Article 62.4 of the International Code of Nomenclature for algae, fungi, and plants explicitly states that genus names ending in -oides are feminine, so the correct name of the species when transferred to Callianthemoides is Callianthemoides semiverticillata. However, Tamura incorrectly used the masculine ending -us (i.e. C. semiverticillatus), which some sources have copied. The adjective verticillatus means "whorled", so that the epithet semiverticillata means "half or partially whorled".

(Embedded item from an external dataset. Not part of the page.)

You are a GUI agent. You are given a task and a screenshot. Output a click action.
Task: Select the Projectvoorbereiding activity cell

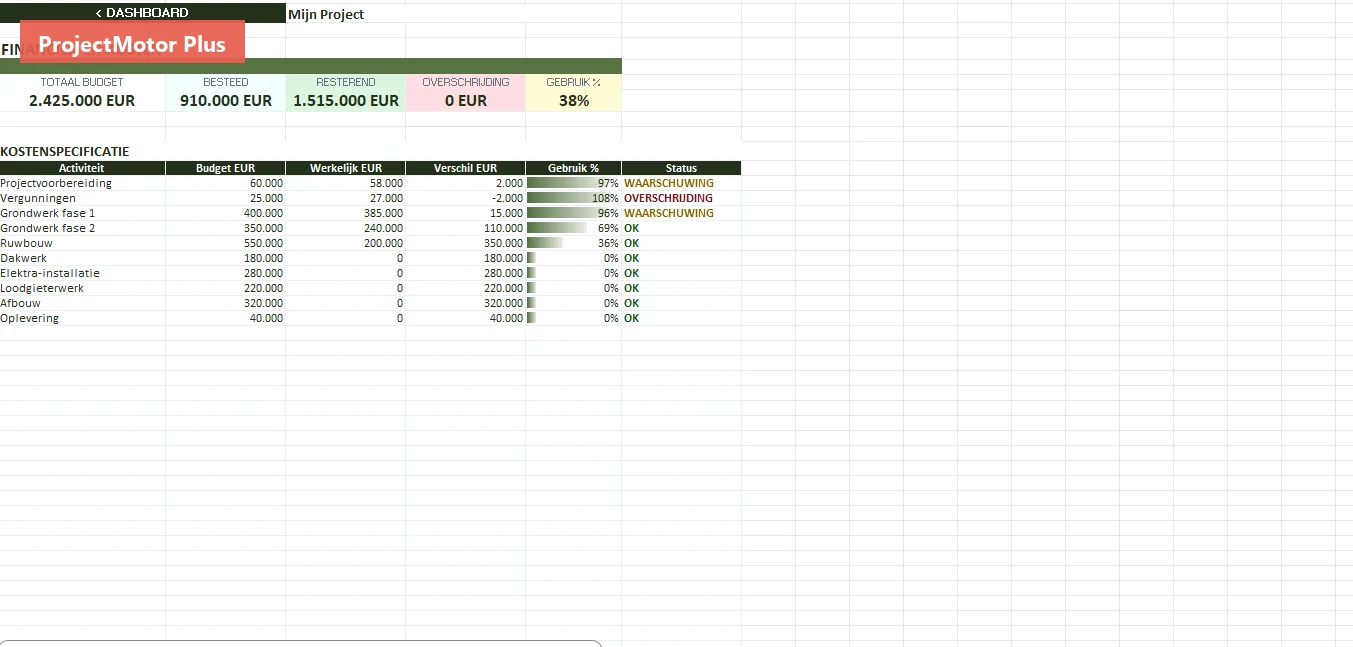[x=82, y=183]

==Distribution and habitat==
Callianthemoides semiverticillata is native to the northern part of Patagonia (Chile and Argentina). It grows in bare, often loose screes in mountains, at 1500–2300 m, emerging from the ground in spring at the edge of the melting snow.

==Cultivation==
Callianthemoides semiverticillata is grown by gardeners specializing in alpine plants. It is grown in pots under glass and in raised beds and containers outside, but has produced smaller flowers than in the wild. It has been described as "choice" but "difficult to cultivate".